Super crops and healthy productive farm animals; mosquito populations controlled without pesticides; a cure for cancer … This fantasy world has loomed since the 1970s when we first learnt how to edit DNA, the code of life.
But the technology to do so turned out to be cumbersome, costly and unreliable. The failure rate in animal tests was so high that fixing a person’s genetic disease became out of the question.
This began to change with the discovery of proteins purpose-built to modify DNA: so-called zinc finger nuclei in the 1990s and TALENS in 2009. The success rate climbed high enough to start clinical trials: zinc finger nuclei were used to make human immune cells resistant to HIV, and TALENS was used to repair the gene that causes Severe Combined Immunodeficiency (SCID).
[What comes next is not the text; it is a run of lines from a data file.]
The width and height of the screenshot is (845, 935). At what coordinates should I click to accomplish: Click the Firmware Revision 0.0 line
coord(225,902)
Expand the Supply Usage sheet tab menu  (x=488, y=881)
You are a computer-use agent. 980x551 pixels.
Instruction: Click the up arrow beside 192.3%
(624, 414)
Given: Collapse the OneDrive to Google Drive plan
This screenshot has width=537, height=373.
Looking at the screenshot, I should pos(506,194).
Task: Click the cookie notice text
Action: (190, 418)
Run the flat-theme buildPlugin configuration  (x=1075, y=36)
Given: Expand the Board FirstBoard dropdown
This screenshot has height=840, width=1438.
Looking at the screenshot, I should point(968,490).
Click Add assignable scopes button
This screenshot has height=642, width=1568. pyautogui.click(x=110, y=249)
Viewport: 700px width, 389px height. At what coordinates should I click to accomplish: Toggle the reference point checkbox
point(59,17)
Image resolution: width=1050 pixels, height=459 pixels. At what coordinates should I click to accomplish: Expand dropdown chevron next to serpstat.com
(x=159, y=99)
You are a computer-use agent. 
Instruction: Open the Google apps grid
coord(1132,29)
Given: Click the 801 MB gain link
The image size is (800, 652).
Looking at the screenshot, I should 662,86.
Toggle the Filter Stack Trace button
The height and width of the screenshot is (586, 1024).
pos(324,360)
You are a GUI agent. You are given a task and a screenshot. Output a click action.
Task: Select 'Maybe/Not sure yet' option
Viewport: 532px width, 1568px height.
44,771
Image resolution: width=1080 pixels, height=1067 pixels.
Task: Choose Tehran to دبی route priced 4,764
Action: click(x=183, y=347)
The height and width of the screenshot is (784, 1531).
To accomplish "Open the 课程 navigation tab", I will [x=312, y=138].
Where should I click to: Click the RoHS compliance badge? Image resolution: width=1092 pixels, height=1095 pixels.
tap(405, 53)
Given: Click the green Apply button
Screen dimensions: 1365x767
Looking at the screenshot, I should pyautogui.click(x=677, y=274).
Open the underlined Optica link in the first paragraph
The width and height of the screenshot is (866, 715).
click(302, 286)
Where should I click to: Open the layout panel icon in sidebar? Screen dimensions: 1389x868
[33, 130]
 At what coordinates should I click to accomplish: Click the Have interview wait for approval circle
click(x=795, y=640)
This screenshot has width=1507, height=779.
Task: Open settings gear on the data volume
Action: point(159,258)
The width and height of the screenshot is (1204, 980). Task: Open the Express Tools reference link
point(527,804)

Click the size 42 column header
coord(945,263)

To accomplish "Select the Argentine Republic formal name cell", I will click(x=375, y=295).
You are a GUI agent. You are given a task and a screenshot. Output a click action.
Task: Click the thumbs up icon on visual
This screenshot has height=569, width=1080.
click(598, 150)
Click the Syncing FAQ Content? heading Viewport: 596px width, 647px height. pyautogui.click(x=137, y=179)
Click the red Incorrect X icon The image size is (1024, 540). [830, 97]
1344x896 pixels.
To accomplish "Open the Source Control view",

And then scientists uncovered a new DNA-editing strategy in bacteria, used to edit out invading viruses. It was a modular system composed of proteins and RNA, termed CRISPR. And like all modular systems, it offered amazing versatility. The protein module (CAS 9) was a missile that destroyed DNA. The variable RNA module provided exquisite guidance.
Suddenly, the prospect of gene therapy moved to the fast track.
Too fast! The precision, ease and affordablity (a CRISPR-CAS 9 kit costs $100), worried University of Berkeley scientist Jennifer Doudna, co-discover of the technique. She led a group of 18 – including scientists who use CRISPR and two ethicists – to pen a letter to Science magazine in March. They recommended steps be taken to “strongly discourage … attempts at germline [embryo] genome modification for clinical application in humans, while societal, environmental, and ethical implications of such activity are discussed among scientific and governmental organisations”.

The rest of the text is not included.